We can see from the Sandleford rabbits’ reticence to leave the warren that Machiavelli was correct when he spoke of the difficulty in altering the status quo.

“‘They’ll say you’re out of your wits.’

‘Then they’ll be here when the bad thing comes.’

‘Well, I suppose we’d better go and see the chief rabbit and you can tell him about it. Or I’ll try to. But I don’t expect he’ll like the idea at all.'”

Machiavelli’s remarks on the doubtful success of a venture like Fiver and Hazel’s would also prove true:

The journey from their home through unknown country put an enormous deal of stress on Hazel as the de facto leader, as he tried to protect the other rabbits from real world dangers and defend Fiver’s eccentricity from the criticisms of the others. The way to the “safe place” Fiver sought was constantly complicated and slowed by the rabbits’ doubt and uncertainty. Even Hazel’s belief in Fiver wavered at times.

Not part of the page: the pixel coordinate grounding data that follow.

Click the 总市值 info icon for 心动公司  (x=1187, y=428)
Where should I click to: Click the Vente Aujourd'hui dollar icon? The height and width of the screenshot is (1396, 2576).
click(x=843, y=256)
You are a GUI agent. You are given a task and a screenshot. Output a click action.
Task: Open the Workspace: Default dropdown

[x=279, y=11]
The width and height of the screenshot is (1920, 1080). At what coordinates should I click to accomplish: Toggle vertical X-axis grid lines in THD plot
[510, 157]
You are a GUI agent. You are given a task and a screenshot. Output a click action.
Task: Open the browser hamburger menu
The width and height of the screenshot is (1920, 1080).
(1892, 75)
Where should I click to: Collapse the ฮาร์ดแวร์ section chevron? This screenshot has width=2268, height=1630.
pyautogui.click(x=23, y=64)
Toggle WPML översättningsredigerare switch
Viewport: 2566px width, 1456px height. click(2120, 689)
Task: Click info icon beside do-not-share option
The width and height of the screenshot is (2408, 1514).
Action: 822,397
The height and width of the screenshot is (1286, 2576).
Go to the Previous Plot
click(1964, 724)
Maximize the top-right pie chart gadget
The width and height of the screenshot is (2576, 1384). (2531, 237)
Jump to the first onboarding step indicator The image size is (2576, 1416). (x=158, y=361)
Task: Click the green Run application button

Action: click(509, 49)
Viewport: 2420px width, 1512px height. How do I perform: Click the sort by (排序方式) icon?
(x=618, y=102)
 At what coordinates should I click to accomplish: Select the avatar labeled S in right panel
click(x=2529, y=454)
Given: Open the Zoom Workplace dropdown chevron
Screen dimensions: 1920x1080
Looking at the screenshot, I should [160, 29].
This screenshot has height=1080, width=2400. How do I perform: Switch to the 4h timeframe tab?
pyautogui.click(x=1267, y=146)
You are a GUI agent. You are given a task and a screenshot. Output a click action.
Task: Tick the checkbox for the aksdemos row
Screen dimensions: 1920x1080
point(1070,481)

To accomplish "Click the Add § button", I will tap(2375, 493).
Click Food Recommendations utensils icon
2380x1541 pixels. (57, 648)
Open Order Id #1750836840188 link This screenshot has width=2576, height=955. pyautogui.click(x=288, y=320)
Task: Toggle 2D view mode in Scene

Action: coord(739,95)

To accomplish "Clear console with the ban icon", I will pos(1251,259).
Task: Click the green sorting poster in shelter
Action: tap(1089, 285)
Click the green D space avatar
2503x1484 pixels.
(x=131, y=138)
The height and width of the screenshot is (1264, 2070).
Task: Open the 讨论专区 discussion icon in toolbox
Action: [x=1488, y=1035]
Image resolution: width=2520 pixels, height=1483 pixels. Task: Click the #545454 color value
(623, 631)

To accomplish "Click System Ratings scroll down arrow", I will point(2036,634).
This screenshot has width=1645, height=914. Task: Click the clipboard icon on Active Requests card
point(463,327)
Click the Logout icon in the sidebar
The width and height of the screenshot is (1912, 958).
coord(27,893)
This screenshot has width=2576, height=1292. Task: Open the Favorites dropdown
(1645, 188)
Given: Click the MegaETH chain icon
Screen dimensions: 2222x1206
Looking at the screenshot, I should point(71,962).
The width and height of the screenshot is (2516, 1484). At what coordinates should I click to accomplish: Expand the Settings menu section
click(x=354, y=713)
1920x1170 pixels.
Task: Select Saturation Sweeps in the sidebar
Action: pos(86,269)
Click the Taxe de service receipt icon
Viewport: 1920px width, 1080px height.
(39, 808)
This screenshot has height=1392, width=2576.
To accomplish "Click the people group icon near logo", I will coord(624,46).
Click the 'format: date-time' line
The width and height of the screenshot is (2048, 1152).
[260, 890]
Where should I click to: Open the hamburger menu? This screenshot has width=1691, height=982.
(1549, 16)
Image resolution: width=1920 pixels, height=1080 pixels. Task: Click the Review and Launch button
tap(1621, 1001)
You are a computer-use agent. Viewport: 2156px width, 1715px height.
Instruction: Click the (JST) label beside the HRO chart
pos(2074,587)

When the group was welcomed into a new warren by a group of seemingly friendly rabbits, Hazel gratefully accepted, against Fiver’s warnings of danger. Things went well for a time, and it seemed Fiver was mistaken for once. Then one of the rabbits was nearly killed in a wire trap that Hazel’s group would soon find out was a macabre facet of life at the new warren. Hazel’s rabbits escaped, eventually coming to Watership Down, the safe place Fiver had spoken of. They were, however, much worse off than they would otherwise have been had they listened to Fiver.

“As though Bigwig’s angry impatience, Pipkin’s terror and the approaching dog were not enough to contend with, the cleverest rabbit among them had evidently gone out if his mind. [Hazel] felt close to despair.”

The dangers facing Hazel’s rabbits were grave and numerous. They were threatened by men, exposure, predators, and a host of other problems on their quest for a new home. Machiavelli’s words on the danger confronting a new order prove true.

The greatest danger Hazel’s group faced after they established their own warren on Watership Down was undoubtedly the rival warren of Efrafa. The Watership group first encountered Efrafan rabbits on a diplomatic envoy. Hazel’s rabbits had no females, and hoped the overcrowded Efrafan warren would be more than happy to send a group of does to Watership Down. Instead, the envoy was detained within Efrafa at the order of their chief rabbit, General Woundwart. And even though Hazel’s bucks managed to escape, what resulted was a rise in hostilities that would come to threaten the very existence of both warrens.

Without does, the Watership warren would have soon died out. And without the Efrafans’ permission, Hazel’s only course was to steal them. And steal them he did; thanks to a great deal of subterfuge on Bigwig’s part and the assistance of a befriended seagull, the Watership rabbits managed to bring a large group of females home from right under Woundwart’s nose. Enraged and humiliated, General Woundawart led an unsuccessful assault on Hazel’s warren which ended catastrophically for the Efrafans, but also did a significant deal of harm to Watership as well.

Machiavelli, then, was right on all accounts of the hardship facing a new ordering and those who spearhead those orderings. The status quo resists being broken, and individuals resist breaking it. But if not for Fiver’s insistence on a departure from Sandleford and Hazel’s belief in and support of his brother’s convictions, they and their group would have long since died along with any hope of a prospering warren on Watership Down.